Given records:

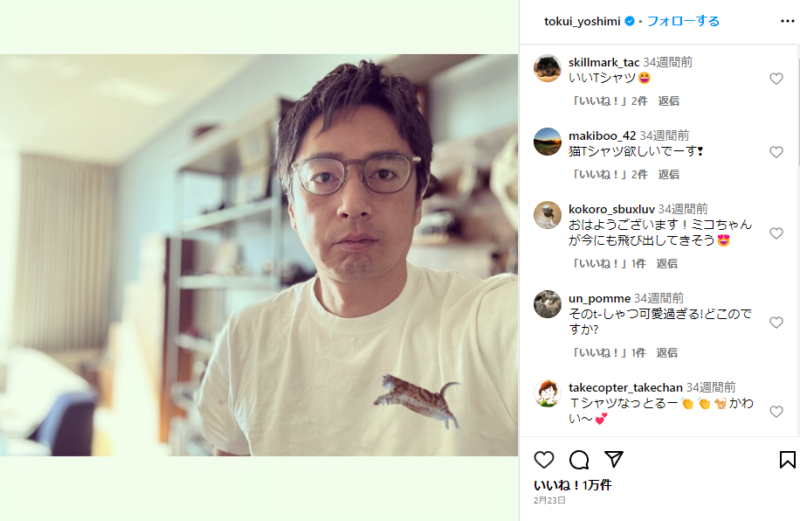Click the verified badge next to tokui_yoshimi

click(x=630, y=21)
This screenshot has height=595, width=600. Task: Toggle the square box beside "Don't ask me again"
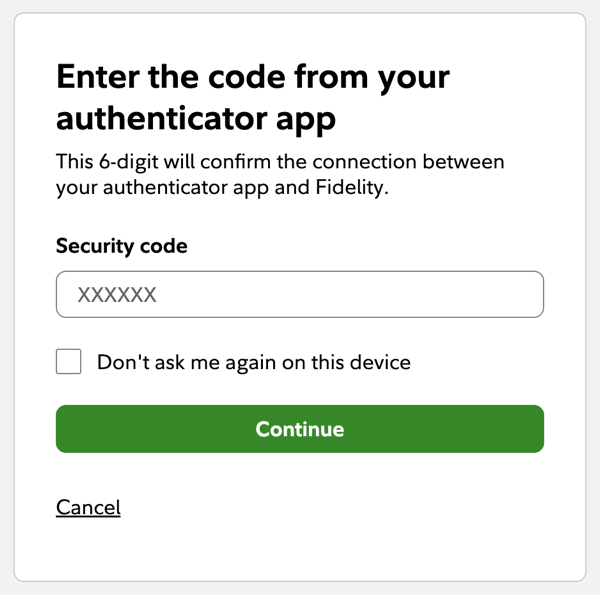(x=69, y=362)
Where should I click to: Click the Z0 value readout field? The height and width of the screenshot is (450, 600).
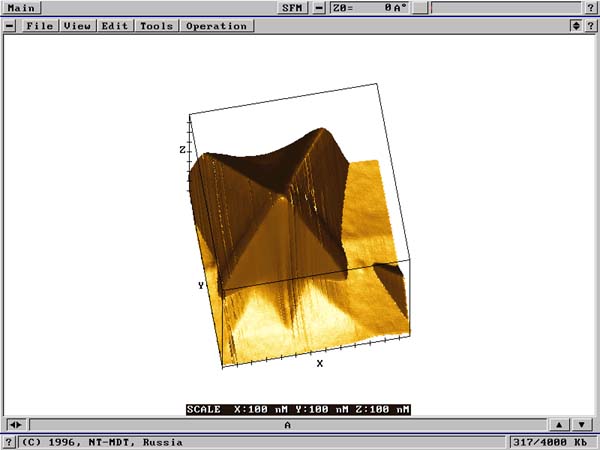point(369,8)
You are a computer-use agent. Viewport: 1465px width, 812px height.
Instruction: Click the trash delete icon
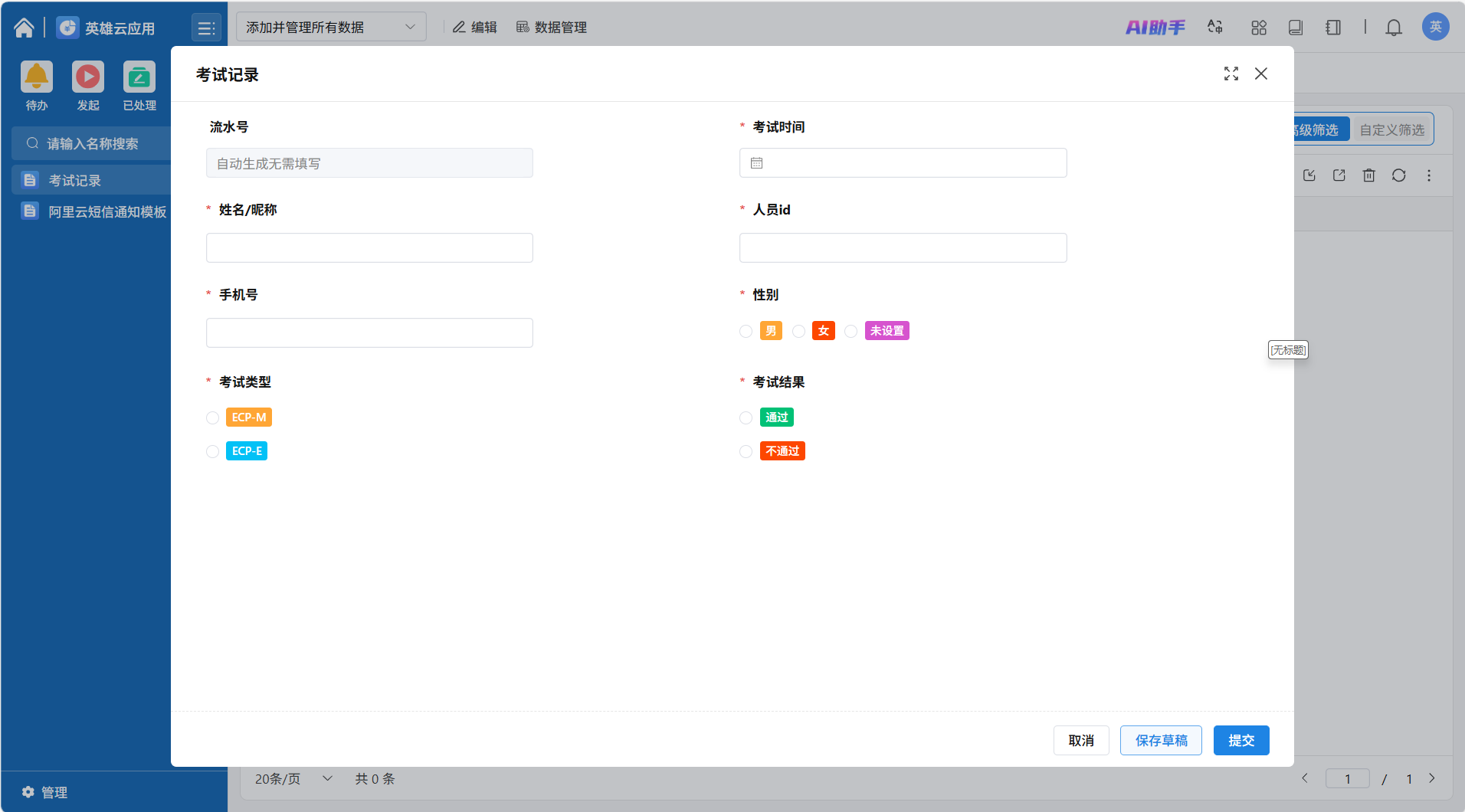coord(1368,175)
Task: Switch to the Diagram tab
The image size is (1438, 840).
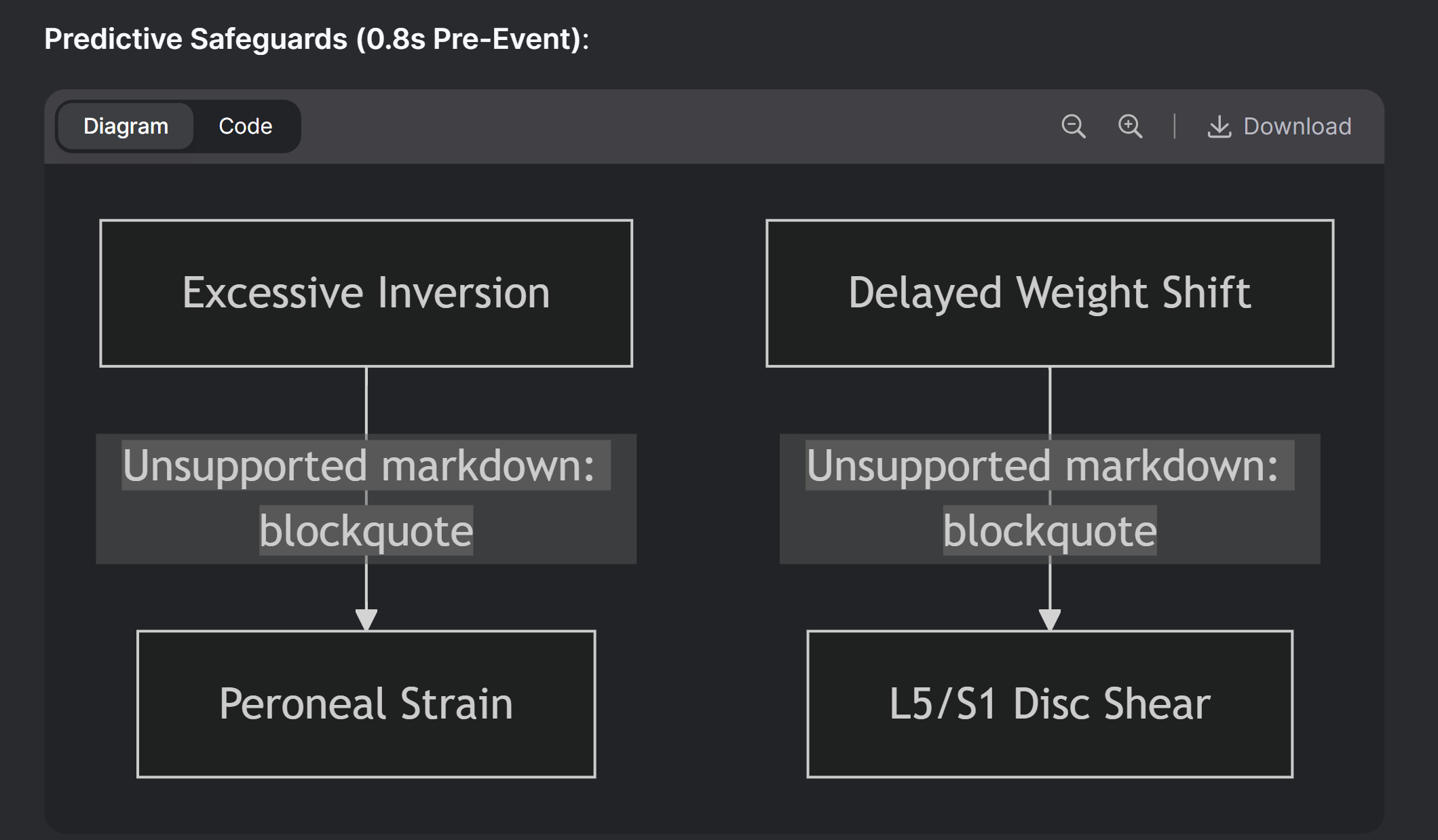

Exercise description: Print the lines from the line containing "Instruction: Click the trash delete icon" through the last line of the listing, exactly as they stand, and leave any pictures out.

Your solution:
Instruction: Click the trash delete icon
coord(1368,175)
Task: Switch to the Diagram tab
The image size is (1438, 840).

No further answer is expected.